Aside from that, the media will always be around. A good candidate overcomes obstacles. A bad candidate, her supporters, and the GOP smear machine, whine about bad media coverage.
Both you and Hillary Clinton need to get your story straight. She was supposedly either watching and learning from experience or actively in the thick of things, setting the agenda. Of course, Senator Clinton cannot really prove any of this (and strangely refuses to allow access to many presidential papers that specifically dealt with her).
Instead, she insists that we take this all on faith. Also, instead of a clear feminist record of independent achievement, her claims here reek of the claims of embittered wives that either they were really the power behind the throne, or that their husbands would have been nothing without their advice and guidance.
But any way you cut it, simply being a policy wonk does not make you an effective leader.
Her main attempt to be a player, attempting to push the Clinton health care plan, was largely a debacle, and even here she can’t take any responsibility herself but blames her opponents and the media.
But the larger problem here is that unlike Bobby Kennedy, who could ultimately make himself into a person independent of his brother, even though he had been JFK’s confidant, advisor and muscle, Hillary Clinton, as the wife of Bill Clinton, cannot entangle herself from him. And ultimately, any claim that she makes to have been a player is blunted by the hard fact that any power she wielded was a result of her husband’s position as governor and president, not to her own independent ability to wheel and deal.
I very much doubt. What I have seen of her in the campaign, and what I have heard from her in the debates says that she is more Policy School than Command School. I admire her as a senator, but don’t see her as more presidential than Obama.
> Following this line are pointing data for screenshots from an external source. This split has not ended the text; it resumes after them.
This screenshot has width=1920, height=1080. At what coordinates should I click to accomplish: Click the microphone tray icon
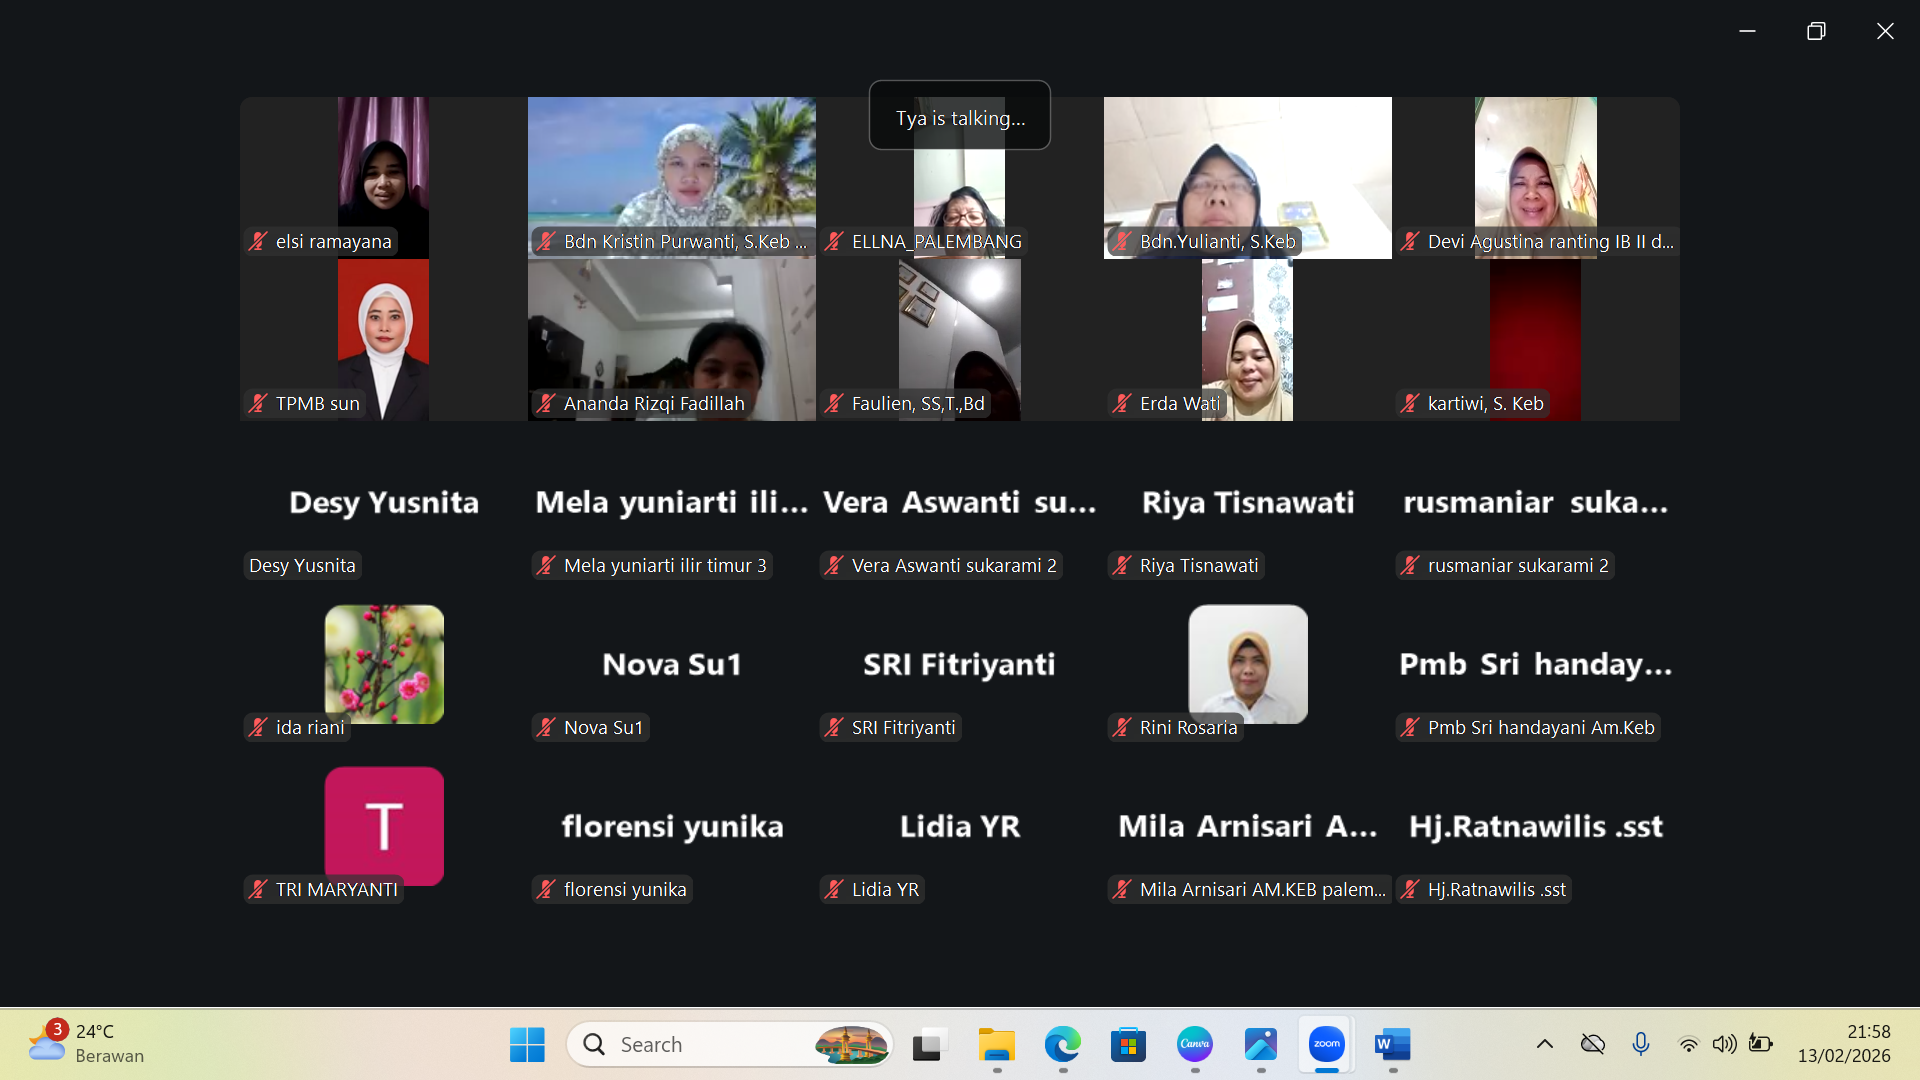1640,1044
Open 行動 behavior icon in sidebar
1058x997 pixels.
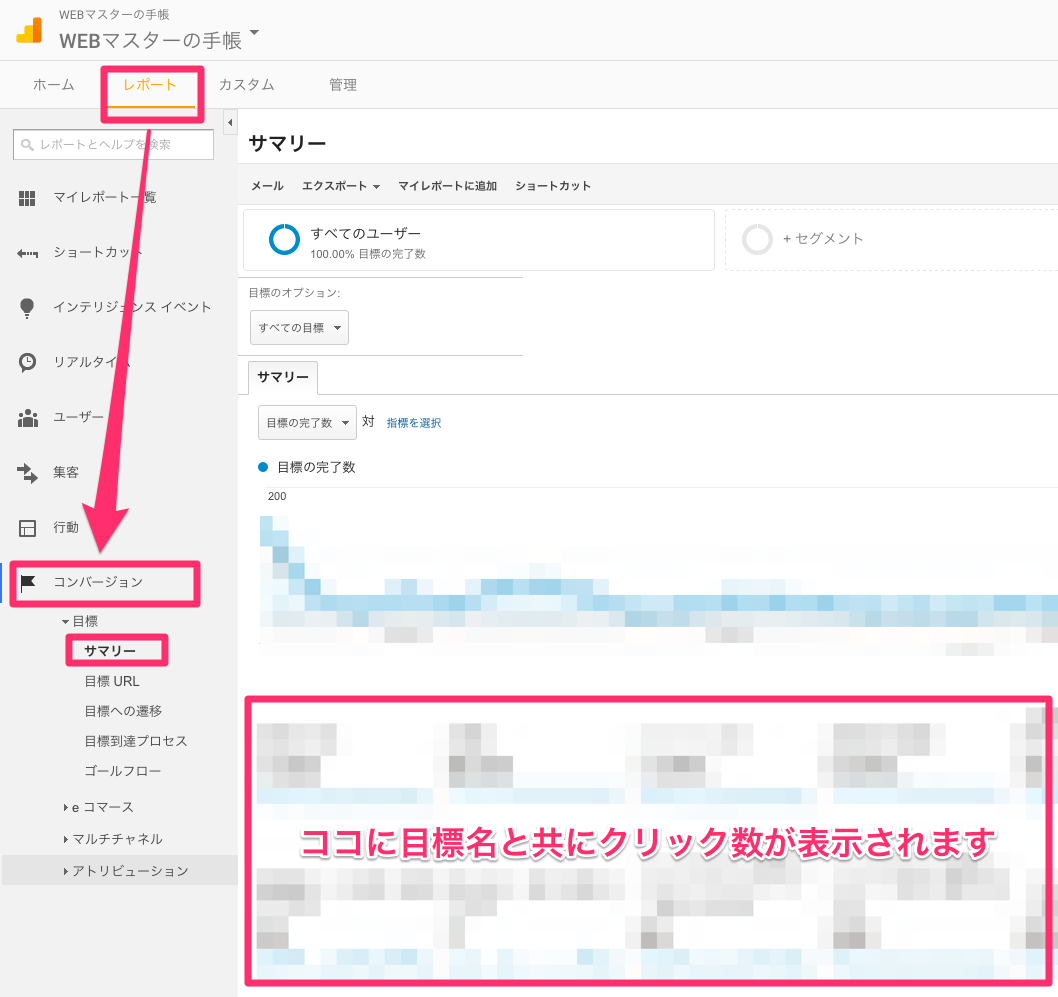[x=27, y=527]
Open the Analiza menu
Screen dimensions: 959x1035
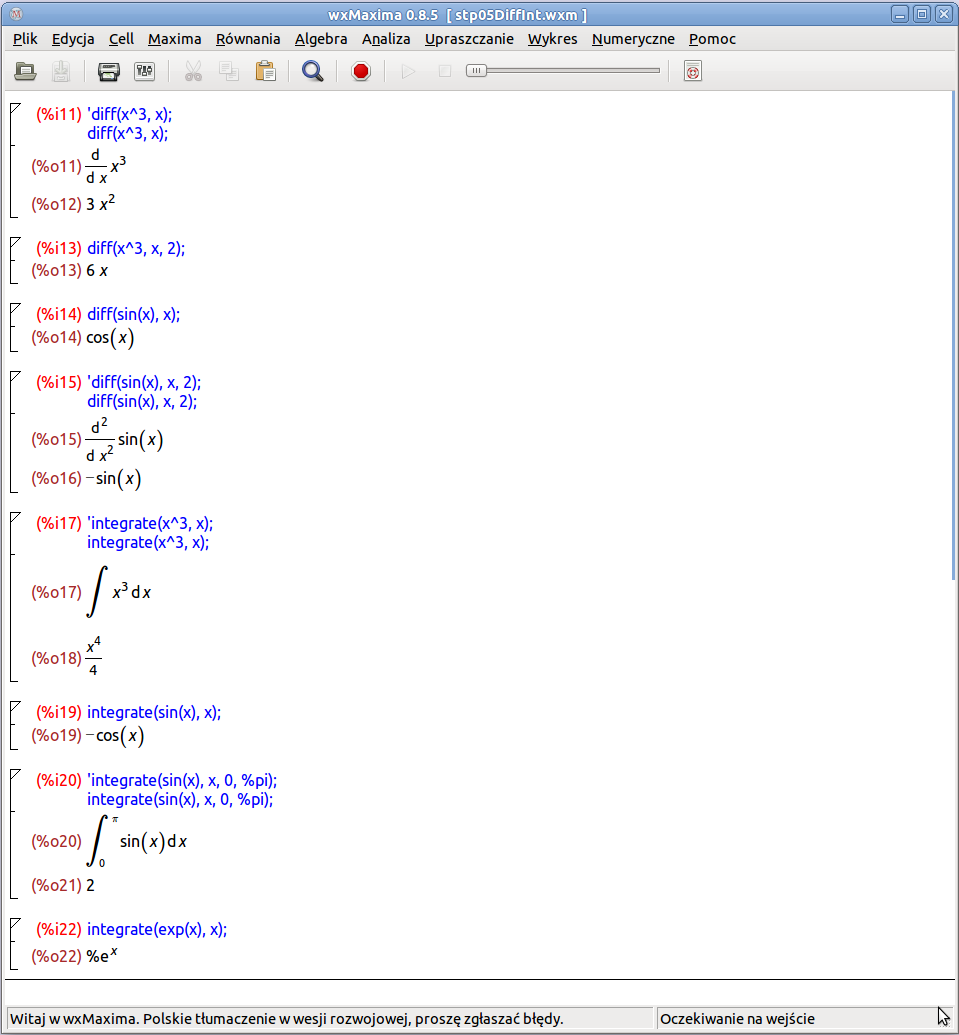386,39
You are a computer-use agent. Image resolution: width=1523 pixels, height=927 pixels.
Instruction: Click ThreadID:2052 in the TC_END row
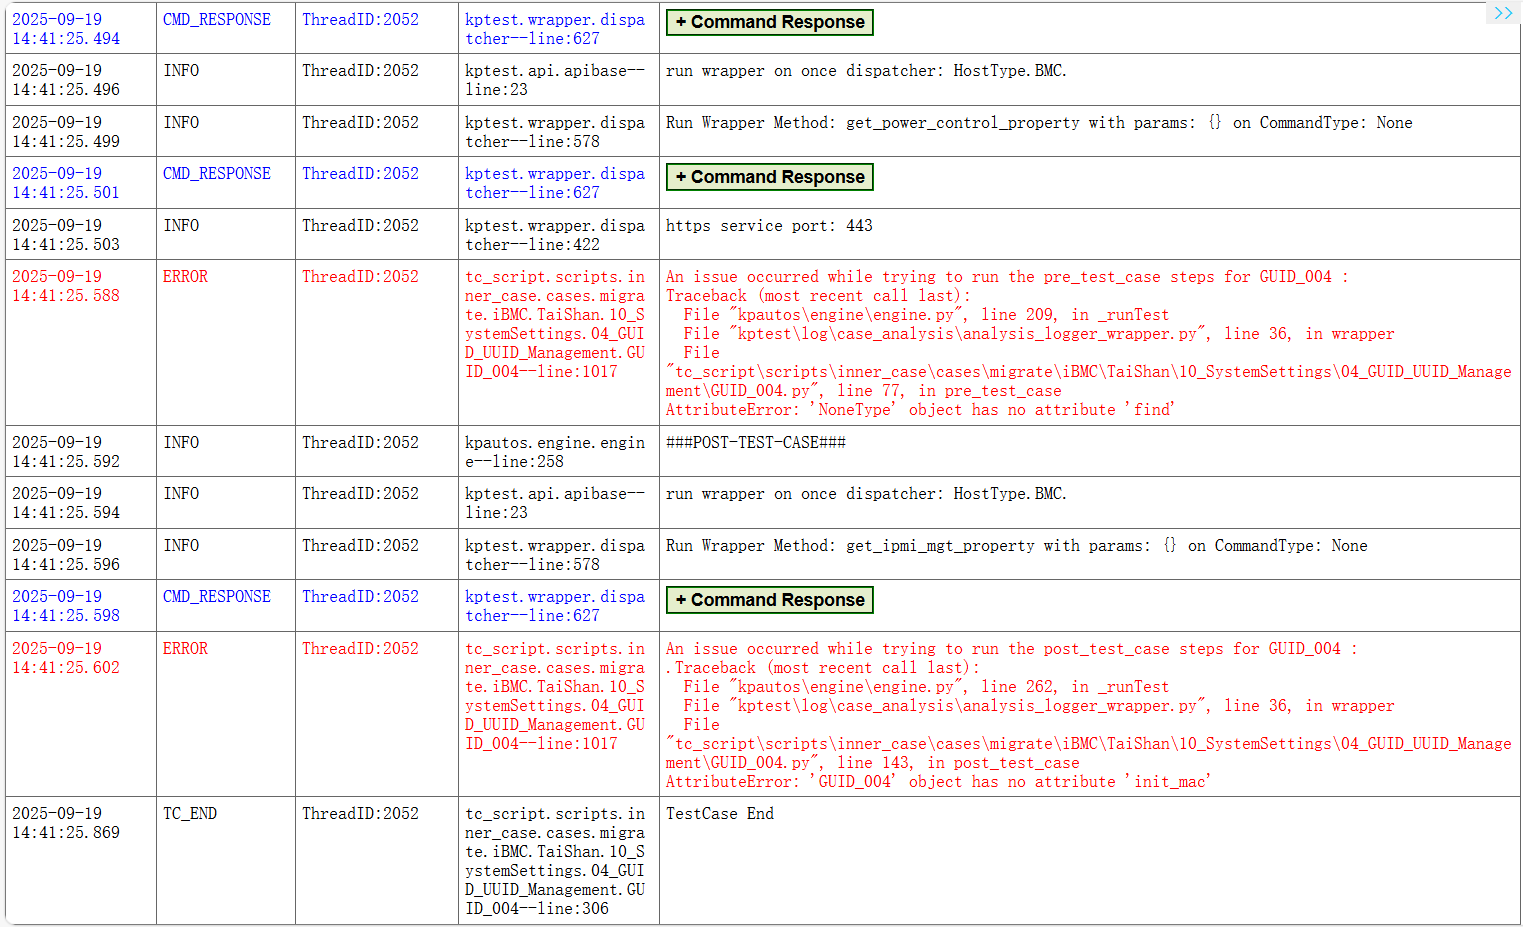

Some keep harping on Senator Clinton’s deep knowledge. Some even call her brilliant. But some of our best presidents, from Abraham Lincoln to FDR to Harry Truman, had initially been dismissed as lightweights. JFK was a callow playboy who was pushed into the spotlight only because his older brother had died earlier.
But all these presidents were noted for their ability to listen to, and to touch the people. They also knew how to pick their staffs and their generals, and to bring out the best in their advisors. It’s said that a good Irish Catholic had two pictures on his wall, one of Jesus and one of JFK. In different, perhaps lesser, ways, Reagan and Bill Clinton had a touch of this as well.
Senator Clinton, on the other hand, seems stuck in “Why don’t you understand why I am your best choice” mode. And her claims of being ready from day one, of being ready to work hard, carries with it the picture of someone behind closed doors doing what she thinks is best, while the common man and woman are on the other side of the door, shut out, with no one willing to listen to them.
Senator Clinton is very smart, but apparently not smart enough to recognize the degree to which she is on the wrong side of history.
bwaage
Wow. I can’t believe that Hillary tried to characterize rejecting anti-semitism in New York as some sort of brave, risky political stand.
Caidence (fmr. Chris)
Someone else gets it! I feel included.
Well done, sir, well done. Perfectly executed with two words and a punctuation mark.
Brachiator
This just in from Team Clinton: From Obambi to The Obaminator:
The full story here:
Obama Blitzes Airwaves
What was that again about a lack of a killer instinct?
Jim
Obviously Hillary wasn’t completely informed as to the goings on in the Oval Office.
Caidence (fmr. Chris)
Perfect Hillary speak.
Not “They seem determined to end this now”
Not “They are outspending us; we believe unwisely so”
Not “We are lacking the funds to take Obama head on”
Not “Since Obama captured the unions, Obama’s brand seems ubiquitous”
Not “Obama appears under-confident that he still does not have the convention clinched”
Not “Obama lacks policy so he’s spending money instead”
But “HALP we’re being ATTACKED by Barack!! He’s trying to CRUSH US! Pain and suffering! Imminent darkness! Mommy!”
Rick Taylor
There’s a bit of it on youtube as well.